Work task: Copies of all lines containing the string "tabs" are needed from the data below.

═════ Extracted information ═════

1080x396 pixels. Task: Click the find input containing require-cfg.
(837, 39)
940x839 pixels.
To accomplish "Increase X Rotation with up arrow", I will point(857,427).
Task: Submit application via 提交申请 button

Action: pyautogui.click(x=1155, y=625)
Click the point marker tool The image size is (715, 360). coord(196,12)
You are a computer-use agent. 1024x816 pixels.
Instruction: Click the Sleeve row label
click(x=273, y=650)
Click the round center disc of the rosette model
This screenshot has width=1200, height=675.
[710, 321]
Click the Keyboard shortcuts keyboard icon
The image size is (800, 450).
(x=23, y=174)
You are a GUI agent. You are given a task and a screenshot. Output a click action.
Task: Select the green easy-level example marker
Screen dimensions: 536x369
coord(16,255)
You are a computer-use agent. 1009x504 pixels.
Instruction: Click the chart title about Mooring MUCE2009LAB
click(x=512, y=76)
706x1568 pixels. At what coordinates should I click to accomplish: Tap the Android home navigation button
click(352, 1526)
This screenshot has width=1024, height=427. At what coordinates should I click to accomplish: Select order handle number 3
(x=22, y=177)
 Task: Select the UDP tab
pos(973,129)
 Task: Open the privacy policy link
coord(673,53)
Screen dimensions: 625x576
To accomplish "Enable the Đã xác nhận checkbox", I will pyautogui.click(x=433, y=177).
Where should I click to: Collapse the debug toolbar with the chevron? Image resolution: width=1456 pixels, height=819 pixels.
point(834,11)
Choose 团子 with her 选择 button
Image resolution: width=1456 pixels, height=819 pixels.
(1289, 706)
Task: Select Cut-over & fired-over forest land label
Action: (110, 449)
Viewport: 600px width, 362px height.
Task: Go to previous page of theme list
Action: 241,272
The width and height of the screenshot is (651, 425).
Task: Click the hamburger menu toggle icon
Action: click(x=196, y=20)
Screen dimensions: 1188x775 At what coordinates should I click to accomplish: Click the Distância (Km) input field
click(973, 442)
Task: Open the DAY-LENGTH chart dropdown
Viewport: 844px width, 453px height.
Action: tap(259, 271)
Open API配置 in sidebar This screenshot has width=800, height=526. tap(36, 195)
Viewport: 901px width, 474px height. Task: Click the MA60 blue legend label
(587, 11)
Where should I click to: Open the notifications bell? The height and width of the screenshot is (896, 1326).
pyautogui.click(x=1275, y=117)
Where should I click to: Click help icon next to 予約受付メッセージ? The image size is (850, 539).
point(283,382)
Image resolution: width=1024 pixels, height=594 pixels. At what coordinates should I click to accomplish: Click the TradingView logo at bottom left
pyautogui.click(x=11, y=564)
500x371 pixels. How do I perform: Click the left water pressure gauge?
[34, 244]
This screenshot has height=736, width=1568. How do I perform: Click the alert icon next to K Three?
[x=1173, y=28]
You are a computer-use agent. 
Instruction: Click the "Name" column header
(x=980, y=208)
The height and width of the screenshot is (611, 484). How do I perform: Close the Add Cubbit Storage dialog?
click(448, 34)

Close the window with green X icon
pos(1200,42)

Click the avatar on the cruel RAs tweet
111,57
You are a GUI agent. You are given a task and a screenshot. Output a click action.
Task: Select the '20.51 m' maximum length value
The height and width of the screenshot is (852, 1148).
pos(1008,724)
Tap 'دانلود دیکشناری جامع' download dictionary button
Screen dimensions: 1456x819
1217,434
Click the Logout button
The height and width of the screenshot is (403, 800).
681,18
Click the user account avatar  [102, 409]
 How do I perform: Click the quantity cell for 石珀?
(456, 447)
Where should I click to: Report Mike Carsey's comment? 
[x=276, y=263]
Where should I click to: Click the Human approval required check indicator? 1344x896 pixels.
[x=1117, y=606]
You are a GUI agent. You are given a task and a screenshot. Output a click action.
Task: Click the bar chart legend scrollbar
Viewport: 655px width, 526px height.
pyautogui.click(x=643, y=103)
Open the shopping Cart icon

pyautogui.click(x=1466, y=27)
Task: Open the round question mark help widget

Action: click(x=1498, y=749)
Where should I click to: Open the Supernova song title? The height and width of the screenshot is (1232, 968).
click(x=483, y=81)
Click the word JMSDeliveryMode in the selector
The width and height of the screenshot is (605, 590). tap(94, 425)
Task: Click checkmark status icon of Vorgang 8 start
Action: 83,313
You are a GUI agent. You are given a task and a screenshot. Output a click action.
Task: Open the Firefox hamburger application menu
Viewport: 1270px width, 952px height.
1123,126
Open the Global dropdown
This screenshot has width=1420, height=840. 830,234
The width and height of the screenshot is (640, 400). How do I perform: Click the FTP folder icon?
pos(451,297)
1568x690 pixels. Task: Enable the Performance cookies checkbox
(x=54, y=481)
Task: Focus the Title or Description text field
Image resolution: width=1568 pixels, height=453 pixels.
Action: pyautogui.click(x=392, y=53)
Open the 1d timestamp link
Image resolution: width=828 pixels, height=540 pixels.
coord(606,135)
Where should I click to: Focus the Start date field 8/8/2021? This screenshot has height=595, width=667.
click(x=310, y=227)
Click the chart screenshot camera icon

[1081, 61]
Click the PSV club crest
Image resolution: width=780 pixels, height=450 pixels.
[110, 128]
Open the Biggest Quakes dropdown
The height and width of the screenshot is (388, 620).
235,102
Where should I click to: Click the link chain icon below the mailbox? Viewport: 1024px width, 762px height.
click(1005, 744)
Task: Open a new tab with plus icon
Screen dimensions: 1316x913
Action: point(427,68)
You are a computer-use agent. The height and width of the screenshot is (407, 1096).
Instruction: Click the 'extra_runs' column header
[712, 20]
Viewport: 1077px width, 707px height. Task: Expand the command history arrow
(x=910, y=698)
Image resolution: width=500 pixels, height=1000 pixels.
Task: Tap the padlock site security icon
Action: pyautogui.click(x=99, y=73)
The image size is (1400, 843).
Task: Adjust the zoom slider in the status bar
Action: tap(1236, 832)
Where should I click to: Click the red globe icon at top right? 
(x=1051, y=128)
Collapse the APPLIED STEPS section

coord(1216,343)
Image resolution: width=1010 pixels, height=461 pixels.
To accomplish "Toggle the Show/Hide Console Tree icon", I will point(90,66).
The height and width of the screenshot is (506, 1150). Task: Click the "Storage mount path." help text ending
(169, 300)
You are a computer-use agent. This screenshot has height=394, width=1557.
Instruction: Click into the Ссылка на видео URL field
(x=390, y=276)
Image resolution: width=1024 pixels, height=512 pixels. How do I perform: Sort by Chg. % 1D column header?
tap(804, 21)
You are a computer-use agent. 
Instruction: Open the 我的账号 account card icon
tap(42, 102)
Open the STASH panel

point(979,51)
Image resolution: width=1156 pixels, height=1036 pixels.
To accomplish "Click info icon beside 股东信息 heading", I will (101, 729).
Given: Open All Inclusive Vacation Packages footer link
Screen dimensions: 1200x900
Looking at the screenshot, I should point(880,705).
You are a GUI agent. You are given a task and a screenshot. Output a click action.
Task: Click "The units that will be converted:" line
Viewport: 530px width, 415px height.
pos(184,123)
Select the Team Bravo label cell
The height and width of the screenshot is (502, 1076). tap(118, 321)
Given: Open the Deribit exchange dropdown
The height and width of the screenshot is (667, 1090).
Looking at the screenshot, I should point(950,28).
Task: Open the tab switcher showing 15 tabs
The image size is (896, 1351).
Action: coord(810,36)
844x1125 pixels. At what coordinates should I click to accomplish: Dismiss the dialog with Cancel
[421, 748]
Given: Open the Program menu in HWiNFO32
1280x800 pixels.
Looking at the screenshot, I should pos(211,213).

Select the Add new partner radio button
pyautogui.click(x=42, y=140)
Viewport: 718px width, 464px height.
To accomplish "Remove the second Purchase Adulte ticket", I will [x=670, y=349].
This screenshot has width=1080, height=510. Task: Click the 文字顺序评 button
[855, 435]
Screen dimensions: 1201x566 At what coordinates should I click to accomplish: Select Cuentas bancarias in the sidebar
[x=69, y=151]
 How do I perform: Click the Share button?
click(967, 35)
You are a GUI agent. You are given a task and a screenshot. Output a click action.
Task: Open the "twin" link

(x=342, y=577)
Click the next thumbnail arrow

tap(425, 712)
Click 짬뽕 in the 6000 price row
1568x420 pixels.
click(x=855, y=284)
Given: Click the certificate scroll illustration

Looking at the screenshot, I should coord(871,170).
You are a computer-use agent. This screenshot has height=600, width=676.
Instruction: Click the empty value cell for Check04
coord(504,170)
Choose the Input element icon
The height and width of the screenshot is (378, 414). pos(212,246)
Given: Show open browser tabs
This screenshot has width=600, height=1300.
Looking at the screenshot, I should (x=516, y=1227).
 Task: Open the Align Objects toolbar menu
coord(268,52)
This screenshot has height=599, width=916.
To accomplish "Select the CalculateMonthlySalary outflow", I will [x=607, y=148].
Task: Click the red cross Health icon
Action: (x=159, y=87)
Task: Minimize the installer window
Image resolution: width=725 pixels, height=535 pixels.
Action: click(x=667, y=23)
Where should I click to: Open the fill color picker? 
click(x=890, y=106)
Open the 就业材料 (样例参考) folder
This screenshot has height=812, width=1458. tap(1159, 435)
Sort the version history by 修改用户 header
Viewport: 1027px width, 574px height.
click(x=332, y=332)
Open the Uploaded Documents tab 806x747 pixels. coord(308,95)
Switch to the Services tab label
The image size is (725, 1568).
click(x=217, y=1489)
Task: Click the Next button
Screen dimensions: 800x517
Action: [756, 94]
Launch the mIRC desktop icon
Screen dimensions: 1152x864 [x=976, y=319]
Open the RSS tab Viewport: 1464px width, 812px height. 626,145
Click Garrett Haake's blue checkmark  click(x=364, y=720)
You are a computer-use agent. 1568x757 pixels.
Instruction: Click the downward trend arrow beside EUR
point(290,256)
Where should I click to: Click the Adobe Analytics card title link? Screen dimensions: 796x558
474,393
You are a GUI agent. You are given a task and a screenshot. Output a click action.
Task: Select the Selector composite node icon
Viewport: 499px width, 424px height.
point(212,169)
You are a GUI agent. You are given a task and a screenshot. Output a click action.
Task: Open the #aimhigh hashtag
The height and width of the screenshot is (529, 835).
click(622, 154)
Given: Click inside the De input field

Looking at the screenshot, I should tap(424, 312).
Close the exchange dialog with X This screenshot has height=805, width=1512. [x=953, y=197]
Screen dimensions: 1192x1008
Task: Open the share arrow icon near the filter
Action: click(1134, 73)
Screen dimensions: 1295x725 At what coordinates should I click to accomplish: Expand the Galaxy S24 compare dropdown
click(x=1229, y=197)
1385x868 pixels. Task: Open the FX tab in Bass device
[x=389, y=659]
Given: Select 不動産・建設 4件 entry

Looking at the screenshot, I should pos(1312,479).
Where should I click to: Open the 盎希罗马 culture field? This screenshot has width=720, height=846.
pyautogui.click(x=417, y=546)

═════

Result for this exercise:
Task: Open the tab switcher showing 15 tabs
Given: Show open browser tabs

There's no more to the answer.